Senin, 23 Mei 2011

Pengejawantahan Bahagia



Sudahkah Anda berbahagia?

Sejak kecil, saya memang selalu bertanya-tanya apakah saya sudah bahagia. Namun, dari sejak kecil pula saya tak percaya bahwa saya sudah bahagia. Mengapa? Karena saya sendiri belum bisa merasakan apa itu bahagia menurut saya.

Kalau begitu, pernahkah saya bahagia? Saya sendiri tak yakin bahwa saya tidak pernah tidak bahagia. Mungkin saya sering menciptakan bahagia saya sendiri tanpa saya insafi.

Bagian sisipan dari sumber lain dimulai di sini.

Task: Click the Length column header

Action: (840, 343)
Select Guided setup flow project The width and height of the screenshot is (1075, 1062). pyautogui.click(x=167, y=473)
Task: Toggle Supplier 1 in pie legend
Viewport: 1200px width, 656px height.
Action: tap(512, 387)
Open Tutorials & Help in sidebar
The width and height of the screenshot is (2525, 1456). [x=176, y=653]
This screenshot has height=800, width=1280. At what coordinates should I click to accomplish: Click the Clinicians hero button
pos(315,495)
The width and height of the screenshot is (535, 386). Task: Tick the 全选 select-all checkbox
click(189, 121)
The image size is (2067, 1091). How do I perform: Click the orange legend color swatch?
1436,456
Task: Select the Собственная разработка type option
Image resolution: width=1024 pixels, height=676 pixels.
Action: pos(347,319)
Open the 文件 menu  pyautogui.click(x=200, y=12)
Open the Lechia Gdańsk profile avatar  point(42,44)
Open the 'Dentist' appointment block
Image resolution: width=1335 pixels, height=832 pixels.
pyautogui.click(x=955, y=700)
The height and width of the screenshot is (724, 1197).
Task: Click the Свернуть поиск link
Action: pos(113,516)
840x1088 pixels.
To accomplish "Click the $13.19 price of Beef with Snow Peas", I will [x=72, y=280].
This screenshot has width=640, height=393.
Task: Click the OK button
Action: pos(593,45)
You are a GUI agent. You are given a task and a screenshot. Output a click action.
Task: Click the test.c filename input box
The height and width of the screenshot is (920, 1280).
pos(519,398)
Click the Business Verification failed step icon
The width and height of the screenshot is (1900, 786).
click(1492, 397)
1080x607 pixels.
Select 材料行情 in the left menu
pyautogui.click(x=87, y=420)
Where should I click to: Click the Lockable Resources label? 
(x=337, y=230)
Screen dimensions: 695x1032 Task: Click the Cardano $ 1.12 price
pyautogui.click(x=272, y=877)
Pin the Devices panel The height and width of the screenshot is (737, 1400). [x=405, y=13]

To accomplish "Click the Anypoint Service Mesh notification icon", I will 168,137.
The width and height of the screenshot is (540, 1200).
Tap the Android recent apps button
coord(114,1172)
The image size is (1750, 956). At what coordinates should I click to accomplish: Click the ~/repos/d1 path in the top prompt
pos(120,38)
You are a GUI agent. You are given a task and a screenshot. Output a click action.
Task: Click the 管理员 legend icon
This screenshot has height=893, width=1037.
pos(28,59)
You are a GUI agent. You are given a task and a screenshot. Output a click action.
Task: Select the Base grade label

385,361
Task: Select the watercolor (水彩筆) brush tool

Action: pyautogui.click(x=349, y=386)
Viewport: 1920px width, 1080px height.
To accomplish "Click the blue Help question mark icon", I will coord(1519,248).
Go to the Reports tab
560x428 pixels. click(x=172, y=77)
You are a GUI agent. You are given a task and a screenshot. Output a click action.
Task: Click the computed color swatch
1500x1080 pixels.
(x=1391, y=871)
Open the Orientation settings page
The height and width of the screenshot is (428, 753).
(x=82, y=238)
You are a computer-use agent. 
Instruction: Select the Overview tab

Dari sana saya bisa merasakan bahagia yang saya ciptakan tanpa orang-orang tahu. Tanpa berbagi bahagia dengan mereka.

Aveline kecil pernah berpikir kalau bermain sepeda dengan teman sepermainannya adalah bahagia. Lambat laun, pemikiran itu berubah. Ia tanggalkan sepeda tersebut dan berganti dengan bermain bola. Lagi-lagi ia berpikir kalau dengan bermain bola, ia bisa berbahagia. Ternyata pemikiran itu berubah lagi setelah ia menemukan bahagia di antara lapisan kertas yang dijilid. Dengan membaca, ia bahagia?

Ternyata lagi-lagi, ia berubah pikiran. Aveline yang bertumbuh semakin dewasa ternyata tidak berpikir tentang bermain lagi. Ia berpikir dengan mengejar ranking di sekolah, ia akan menjadi orang yang berbahagia. Setelah ranking itu ia dapatkan, nyatanya ia semakin tidak puas. Aveline kecil mengejar target untuk masuk ke kelas unggulan. Wah, pikirnya saat itu, ia akan menjadi bahagia.

Setelah masuk, ia malah mengejar bahagia yang lain. Ia menciptakan mimpi-mimpi lain yang menurutnya akan membuatnya menjadi orang yang berbahagia. Ia berpikir lagi dan berpikir lagi dengan cara dan menjadi apa ia dapatkan bahagia.

Ternyata bahagia itu diciptakan setelah bahagia lain tercipta. Itulah kata Aveline saat ini. Ya, akhirnya saya sadari kalau memang saya memiliki kecenderungan memiliki bahagia yang berbeda dengan orang lain. Atau malah sama tapi saya tak menyadarinya? Bahagia tak akan tercipta bila tak ada bahagia lain yang sudah diciptakan dahulu.

Ini seperti ilmu ekonomi: mengejar segala kehendak yang begitu banyak di dalam lingkup yang terbatas. Semakin banyak bahagia yang ingin saya ciptakan, semakin terbatas dunia yang saya miliki. Bukankah di dunia ini, semua orang menginginkan bahagia? Begitu juga dengan saya. Saya pun ingin bahagia dengan cara yang saya miliki. Meski itu dalam keterbatasan.



Apa wujud bahagia itu?


Ini yang tak pernah bisa saya jawab. Menurut saya, bahagia bukanlah benda mati, tetapi juga bukan kata sifat. Tafsiran bahagia benar-benar subyektif dan sangatlah tak absolut. Tak semua orang bisa berbahagia dengan cara orang lain yang ia miliki.

Ada orang yang mewujudkan bahagia dengan memiliki banyak uang. Ia percaya uang memberikannya bahagia yang tiada tara. Ada juga orang yang percaya dengan bekerja, ia bisa menjadi orang yang sangat bahagia. Maka, ia memutuskan untuk bekerja siang dan malam. Atau ada juga orang yang mengatakan ia bahagia dengan menghabiskan waktunya di atas ranjang dan tidur. Tapi apakah semua orang sama?

Aveline yang sudah bertumbuh dewasa tak lagi percaya kalau ranking memberikannya bahagia utuh. Ia mencari bahagia lain. Dengan membaca, menulis, travelling, bahkan duduk ngobrol dengan teman-temannya berjam-jam di kedai kopi itulah yang membuatnya menjadi bahagia. Tak kadang pula, ia tak menemukan bahagianya lewat cara itu.

Saya tak tahu bagaimana wujud bahagia yang sesungguhnya. Apa ia bersembunyi di bawah kasur, duduk manis di meja makan, diam di antara rak buku, atau sudah berada di dalam aliran darah saya. Bahagia itu berwujud maya atau nyata juga tak saya ketahui. Tapi yang saya tahu, bahagia selalu berputar.

Saya pun menyadari kalau bahagia selalu ada bukan karena ia dicari, tetapi karena tercipta yang bukan sesuai kehendaknya. Tapi dengan perwujudan bahagia yang lain.

Bagaimana wujud bahagia itu? Ada yang bisa menjawabnya?